--- ENTRIES ---
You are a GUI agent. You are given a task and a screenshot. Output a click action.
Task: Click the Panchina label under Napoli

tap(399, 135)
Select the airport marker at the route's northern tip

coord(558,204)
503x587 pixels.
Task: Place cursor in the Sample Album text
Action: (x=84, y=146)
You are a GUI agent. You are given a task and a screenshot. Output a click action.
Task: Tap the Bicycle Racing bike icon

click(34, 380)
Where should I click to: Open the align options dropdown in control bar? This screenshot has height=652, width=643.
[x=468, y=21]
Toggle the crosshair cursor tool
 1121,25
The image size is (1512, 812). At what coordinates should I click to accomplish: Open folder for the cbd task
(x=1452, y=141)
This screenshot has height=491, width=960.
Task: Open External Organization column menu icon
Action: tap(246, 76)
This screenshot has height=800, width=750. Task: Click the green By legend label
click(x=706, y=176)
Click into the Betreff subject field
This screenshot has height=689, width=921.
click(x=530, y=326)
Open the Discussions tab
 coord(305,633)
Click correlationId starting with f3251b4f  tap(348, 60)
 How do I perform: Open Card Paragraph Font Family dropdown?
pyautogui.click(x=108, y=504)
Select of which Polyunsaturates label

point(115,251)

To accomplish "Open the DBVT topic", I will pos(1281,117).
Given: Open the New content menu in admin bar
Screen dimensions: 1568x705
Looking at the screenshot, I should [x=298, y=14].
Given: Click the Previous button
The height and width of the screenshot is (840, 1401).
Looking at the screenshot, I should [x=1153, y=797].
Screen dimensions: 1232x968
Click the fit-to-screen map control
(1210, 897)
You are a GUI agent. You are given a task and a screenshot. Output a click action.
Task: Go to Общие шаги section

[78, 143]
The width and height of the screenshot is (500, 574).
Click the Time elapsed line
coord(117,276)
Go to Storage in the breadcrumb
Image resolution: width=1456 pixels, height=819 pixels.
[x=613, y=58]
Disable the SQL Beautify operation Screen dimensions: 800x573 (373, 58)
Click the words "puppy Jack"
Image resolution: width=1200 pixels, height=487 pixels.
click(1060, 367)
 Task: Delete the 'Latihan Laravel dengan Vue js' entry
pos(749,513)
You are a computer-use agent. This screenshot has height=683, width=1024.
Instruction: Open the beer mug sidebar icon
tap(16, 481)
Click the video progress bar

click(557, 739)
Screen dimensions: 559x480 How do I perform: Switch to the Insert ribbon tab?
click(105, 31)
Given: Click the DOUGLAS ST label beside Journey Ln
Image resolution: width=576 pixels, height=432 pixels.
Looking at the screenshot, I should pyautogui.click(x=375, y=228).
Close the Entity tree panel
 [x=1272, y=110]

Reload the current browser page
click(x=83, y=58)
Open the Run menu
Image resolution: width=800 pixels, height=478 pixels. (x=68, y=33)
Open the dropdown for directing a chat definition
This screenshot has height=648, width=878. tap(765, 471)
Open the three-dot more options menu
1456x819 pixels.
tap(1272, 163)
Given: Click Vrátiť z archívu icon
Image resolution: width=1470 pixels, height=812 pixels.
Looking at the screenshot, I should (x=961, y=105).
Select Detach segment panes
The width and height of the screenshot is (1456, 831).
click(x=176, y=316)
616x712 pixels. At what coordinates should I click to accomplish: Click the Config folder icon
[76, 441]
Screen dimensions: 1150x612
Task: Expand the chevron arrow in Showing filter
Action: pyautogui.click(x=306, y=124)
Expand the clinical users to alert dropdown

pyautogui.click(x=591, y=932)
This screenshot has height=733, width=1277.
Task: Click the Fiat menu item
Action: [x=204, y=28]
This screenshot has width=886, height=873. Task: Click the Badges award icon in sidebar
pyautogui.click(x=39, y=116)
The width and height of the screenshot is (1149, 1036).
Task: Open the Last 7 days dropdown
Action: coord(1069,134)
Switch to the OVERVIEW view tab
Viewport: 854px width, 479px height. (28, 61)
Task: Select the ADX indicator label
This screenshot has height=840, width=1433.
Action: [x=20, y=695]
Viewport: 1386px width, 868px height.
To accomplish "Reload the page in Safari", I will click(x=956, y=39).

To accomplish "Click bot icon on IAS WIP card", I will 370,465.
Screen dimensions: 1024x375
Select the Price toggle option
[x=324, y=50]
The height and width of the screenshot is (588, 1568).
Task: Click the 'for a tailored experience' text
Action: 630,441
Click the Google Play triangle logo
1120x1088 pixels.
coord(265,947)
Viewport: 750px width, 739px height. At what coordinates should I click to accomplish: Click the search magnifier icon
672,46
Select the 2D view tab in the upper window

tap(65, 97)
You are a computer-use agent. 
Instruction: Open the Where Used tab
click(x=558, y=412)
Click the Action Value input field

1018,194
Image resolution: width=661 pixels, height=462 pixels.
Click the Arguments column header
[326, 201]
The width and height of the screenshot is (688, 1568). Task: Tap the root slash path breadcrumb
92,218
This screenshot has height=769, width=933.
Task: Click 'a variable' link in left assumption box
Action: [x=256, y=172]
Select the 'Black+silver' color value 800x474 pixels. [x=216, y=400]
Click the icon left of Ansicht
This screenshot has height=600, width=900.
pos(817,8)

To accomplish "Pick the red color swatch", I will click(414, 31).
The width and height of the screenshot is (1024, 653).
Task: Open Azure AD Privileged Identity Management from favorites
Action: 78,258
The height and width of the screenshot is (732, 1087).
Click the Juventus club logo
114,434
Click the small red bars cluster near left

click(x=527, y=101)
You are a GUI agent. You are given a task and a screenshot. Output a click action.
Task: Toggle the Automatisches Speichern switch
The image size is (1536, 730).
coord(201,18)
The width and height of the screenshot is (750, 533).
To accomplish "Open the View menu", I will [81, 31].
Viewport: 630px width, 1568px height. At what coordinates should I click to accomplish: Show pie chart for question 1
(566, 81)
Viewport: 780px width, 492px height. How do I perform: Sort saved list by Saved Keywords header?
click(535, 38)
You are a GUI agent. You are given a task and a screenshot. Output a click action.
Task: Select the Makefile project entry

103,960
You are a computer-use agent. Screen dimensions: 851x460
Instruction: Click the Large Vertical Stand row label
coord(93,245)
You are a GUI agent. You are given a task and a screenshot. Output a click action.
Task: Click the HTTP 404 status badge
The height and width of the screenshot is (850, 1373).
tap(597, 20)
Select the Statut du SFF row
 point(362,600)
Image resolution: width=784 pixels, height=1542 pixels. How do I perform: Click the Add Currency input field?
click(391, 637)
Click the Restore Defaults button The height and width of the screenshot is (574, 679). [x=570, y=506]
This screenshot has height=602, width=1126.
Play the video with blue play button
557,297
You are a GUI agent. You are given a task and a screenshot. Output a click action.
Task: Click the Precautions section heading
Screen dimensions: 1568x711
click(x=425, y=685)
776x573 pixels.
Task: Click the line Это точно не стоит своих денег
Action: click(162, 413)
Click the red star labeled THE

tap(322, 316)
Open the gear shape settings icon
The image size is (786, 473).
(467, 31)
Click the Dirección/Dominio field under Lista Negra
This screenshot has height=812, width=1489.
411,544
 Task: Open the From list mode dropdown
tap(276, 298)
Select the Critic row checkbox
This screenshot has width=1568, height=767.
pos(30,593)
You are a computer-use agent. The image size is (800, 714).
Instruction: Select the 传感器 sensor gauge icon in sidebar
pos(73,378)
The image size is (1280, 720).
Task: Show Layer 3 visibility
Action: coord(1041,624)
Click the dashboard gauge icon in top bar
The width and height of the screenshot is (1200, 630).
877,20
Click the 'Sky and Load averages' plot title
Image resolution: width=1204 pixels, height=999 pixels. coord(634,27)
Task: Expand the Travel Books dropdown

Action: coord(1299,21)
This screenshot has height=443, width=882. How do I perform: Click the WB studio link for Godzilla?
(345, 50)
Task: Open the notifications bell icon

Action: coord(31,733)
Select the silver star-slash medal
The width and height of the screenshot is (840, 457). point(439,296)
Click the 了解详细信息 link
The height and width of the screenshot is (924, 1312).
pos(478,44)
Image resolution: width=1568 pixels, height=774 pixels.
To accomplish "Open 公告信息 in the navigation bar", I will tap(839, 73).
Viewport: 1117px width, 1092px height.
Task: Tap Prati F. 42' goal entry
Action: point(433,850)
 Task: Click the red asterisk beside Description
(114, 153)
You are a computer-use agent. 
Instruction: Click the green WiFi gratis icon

--- TASK ---
Rewrite the rows from the line containing "Task: Click the red" down to the last row, inclusive, replacing "asterisk" with "star" and leaving everything else unchanged.

--- FINAL RESULT ---
 Task: Click the red star beside Description
(114, 153)
You are a computer-use agent. 
Instruction: Click the green WiFi gratis icon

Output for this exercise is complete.